Crushed limestones and dolomites are also available but are used in areas distant from coastal lime sources and are more expensive due to the need for more processing. Through continuous research, development and extension efforts, the use of liming products on soils in WA has significantly increased. However, it is estimated that the application rate is currently only 50% of what is necessary to address existing soil acidity and prevent further acidification.

In WA’s dry, rainfed cropping systems, it has also been found that surface spread lime can take many decades to neutralise the acidity in deeper subsurface layers. This has driven a need to mechanically incorporate lime with strategic, one-off, deep tillage. This is often achieved using deep soil mixing implements such as rotary spaders, inversion ploughs and large deep-working offset discs.

Deep mixing and inversion also buries topsoil, reduces topsoil water repellence – improving soil wettability and crop establishment – and loosens the soil to the working depth of the implement.

Deep ripping, or subsoiling, is practised by nearly 40% of WA grain growers annually. It is usually applied to part of their cropping program and loosens subsoils and removes hardpans. The depth of deep ripping was traditionally 30-40cm, but research over the last decade has shown that ripping to 50cm deep or more is now required, given the increase in the size of farm machinery and the strength and depth of compacted hard pans.

While these occasional deep tillage practices combined with liming where required are expensive to implement, they typically increase crop yields by 40% or more with lasting improvements in crop productivity, water use efficiency, and profitability.

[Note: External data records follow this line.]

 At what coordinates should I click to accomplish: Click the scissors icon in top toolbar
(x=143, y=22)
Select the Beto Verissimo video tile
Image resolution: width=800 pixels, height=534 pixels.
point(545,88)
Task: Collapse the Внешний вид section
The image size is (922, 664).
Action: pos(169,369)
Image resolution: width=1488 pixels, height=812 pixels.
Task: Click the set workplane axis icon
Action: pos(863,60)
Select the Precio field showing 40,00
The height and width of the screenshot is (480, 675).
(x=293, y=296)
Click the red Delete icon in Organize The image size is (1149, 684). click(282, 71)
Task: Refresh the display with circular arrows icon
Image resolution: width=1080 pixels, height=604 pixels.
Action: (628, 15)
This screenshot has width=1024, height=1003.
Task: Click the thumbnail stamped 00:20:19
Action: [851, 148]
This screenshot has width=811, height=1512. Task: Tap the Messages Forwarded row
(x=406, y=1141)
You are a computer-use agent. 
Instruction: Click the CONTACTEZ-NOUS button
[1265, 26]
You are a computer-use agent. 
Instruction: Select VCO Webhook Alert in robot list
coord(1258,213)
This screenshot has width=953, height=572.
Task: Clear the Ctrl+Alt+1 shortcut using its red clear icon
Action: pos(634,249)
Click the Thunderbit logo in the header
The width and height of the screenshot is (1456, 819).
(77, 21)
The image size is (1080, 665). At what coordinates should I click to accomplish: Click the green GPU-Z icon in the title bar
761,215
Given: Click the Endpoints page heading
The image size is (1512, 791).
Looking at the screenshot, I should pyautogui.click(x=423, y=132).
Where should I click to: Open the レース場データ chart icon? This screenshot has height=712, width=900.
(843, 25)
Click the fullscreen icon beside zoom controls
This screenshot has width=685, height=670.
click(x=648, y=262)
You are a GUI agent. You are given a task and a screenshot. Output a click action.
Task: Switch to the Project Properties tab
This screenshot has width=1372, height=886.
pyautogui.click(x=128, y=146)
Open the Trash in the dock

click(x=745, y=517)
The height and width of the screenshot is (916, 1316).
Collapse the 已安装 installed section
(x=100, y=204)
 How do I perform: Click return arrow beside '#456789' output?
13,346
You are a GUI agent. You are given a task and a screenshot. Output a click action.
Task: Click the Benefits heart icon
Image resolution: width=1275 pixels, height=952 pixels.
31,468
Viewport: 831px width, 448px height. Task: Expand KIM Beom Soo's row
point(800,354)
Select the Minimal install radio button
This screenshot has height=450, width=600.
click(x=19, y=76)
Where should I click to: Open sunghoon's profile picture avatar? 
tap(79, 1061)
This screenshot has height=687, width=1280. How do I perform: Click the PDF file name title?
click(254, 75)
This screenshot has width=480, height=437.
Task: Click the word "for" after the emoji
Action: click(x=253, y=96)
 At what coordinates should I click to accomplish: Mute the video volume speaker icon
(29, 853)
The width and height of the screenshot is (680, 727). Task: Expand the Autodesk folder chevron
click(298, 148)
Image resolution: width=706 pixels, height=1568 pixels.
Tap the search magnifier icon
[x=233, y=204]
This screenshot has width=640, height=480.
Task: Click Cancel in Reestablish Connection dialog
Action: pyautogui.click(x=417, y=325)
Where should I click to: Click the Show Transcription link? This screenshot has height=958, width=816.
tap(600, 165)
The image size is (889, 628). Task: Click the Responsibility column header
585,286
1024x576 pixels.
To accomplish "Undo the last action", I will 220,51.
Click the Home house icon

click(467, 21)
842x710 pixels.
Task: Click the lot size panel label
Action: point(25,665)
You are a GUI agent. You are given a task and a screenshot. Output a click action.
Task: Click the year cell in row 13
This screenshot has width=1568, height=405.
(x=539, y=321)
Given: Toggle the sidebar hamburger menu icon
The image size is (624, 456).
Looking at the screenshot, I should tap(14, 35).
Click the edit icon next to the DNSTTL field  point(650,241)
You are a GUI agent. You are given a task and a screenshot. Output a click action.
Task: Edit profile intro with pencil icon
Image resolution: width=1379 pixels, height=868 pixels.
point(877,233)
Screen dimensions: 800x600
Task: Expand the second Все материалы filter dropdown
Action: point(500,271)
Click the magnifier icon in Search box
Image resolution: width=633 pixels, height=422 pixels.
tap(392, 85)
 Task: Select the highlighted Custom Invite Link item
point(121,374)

Future research: soil management

Future research will focus on soil management to further improve soil resilience, crop water use efficiency and nutrient use efficiency, while maintaining a sustainable and resilient soil resource base in the face of increasing heat and drought stress.

Combining novel and lasting soil management practices with improved crop genetics for adaptation to climatic and edaphic constraints, along with efficient and accurate agronomic practices, will ensure a successful and profitable grains industry can be maintained in WA.